Complex Systems 250 - Energy and Climate Change
This class covered the nature of the global energy market and its role in contributing to the climate crisis. It also served a survey of possible actions that could help mitigate or resolve the crisis, as well as the costs of each.
Production of Energy
This class focused largely on the history and current trends of the energy market. From a historical but now declining reliance on coal to the mainstreaming of natural gas, we learned the factors that influence how our energy markets behave. We also learned about economic factors that regulate the markets, like OPEC's control over oil's spare capacity.
Public Policy Myths
We additionally spent a substantial amount of time debunking public policy myths. Some were transparently fake, like the "clean coal" arguments that are occasionally surface. Others, though, were more difficult to notice. We learned, for instance, how rooftop solar often causes more harm than good because of the design of our grid, and is one of the least efficient and sustainable energy alternatives in existence. Allowing rooftop solar owners to sell energy back to the grid winds up being a regressive policy that hurts more than it helps.

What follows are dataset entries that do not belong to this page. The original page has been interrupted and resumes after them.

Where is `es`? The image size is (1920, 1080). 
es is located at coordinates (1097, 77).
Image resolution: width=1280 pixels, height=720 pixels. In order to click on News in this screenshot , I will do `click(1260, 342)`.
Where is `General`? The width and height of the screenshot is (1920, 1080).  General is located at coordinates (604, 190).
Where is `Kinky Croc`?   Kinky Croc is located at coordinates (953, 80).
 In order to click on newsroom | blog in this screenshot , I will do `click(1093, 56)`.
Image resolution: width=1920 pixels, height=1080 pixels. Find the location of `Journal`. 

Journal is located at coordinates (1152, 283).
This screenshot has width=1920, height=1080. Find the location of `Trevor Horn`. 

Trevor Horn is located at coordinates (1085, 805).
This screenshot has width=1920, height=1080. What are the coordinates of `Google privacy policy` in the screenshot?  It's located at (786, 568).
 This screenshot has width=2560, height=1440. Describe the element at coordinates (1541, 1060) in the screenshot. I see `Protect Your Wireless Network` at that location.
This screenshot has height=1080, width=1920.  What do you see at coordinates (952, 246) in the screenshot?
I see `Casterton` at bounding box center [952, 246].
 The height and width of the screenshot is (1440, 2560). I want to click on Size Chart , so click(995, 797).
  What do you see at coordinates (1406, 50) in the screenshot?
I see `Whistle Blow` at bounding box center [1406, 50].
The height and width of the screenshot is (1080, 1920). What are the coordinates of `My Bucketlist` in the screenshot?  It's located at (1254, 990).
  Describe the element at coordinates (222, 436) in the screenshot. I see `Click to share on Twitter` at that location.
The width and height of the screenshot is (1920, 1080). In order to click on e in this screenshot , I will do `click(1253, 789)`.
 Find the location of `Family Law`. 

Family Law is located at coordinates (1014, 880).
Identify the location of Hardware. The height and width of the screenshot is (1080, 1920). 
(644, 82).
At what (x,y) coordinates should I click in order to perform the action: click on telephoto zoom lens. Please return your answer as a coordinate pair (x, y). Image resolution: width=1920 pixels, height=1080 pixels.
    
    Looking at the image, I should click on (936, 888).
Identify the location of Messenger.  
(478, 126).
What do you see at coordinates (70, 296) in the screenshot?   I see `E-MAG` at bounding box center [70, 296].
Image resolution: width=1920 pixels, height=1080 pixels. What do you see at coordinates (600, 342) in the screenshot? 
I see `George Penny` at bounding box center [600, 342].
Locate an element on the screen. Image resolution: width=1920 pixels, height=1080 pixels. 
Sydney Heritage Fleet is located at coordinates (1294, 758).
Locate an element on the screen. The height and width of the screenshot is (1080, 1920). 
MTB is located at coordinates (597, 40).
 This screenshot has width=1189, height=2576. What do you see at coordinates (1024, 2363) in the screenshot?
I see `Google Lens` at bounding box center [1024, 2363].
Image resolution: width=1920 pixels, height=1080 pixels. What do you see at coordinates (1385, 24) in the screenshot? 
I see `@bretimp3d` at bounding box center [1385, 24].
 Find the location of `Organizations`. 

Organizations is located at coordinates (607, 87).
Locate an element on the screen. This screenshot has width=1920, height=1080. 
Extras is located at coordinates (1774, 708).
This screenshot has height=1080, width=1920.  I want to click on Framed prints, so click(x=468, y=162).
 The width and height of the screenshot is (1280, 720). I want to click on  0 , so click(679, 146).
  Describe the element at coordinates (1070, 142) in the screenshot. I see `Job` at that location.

An especially important myth is the fabled goal of "energy independence", prompted by the 1973 oil crisis. While this idea is persuasive, it has no basis in reality. The oil that's drilled in America is not necessarily the same oil consumed here, because oil is exchanged in a global market. That means oil prices are closely correlated around the world, and regardless of how much oil the US produces, our costs are still just as subject to the whims of other oil producing countries. The only way to change that would be to restrict the export of oil, which is hardly feasible.
Public Policy Solutions
We considered, too, what could actually be done. Policies like a carbon tax or carbon credit could help to put a price on emissions, and a combination of the two could be valuable in that it would set a regulatory floor with a market-based ceiling. We discussed past actions, like the formation of the Paris Climate Accords and the US' later withdrawal under Trump. Other initiatives, like the Green New Deal, were discussed as well; we evaluated what economic conditions would be favorable to an aggressive policy like that, and what the likely effects would be of its adoption.
Finally, we investigated future technologies which might make progress more feasible. High capacity energy storage, cost-effective nuclear fusion, and efficient carbon capture technologies formed the basis of our considerations. While these technologies may be years or decades away, their progress is filled with promise, and the success of any one of them would revolutionize the energy market for the better.